Violence: Not everything seen is “real”, but images include an individual being buried alive, characters being scratched with fingernails, wounds covered in maggots, blood pouring from objects, and a depiction of suicide by hanging. There are other references to suicide. An individual is slapped and another is punched.
Sexual Content: A couple are shown kissing briefly. A character is seen from the shoulders up in the shower.
Profanity: There are three uses of extreme profanity, although only one of them is clearly audible. There are also six scatological curses and infrequent mild profanity and terms of deity.
Alcohol / Drug Use: None.
Page last updated October 2, 2021
Fear of Rain Parents' Guide
What do you know about schizophrenia? Do you know anyone who suffers from this illness? What can you do to help people who are dealing with schizophrenia? What kind of resources are available in your area?

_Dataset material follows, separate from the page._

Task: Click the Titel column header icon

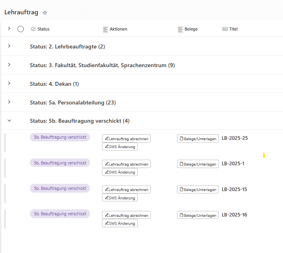Action: (x=225, y=29)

Treatment Advocacy Center: Schizophrenia – Fact Sheet
Scientific American: Living with Schizophrenia
Here to Help: Someone I love has been diagnosed with schizophrenia. How can I help?
WebMD: Schizophrenia Resources
Loved this movie? Try these books…
The Perks of Being a Wallflower is based on a book of the same name by author Stephen Chbosky. Freak the Mighty follows two teenage boys through junior high as they deal with mental and physical illnesses.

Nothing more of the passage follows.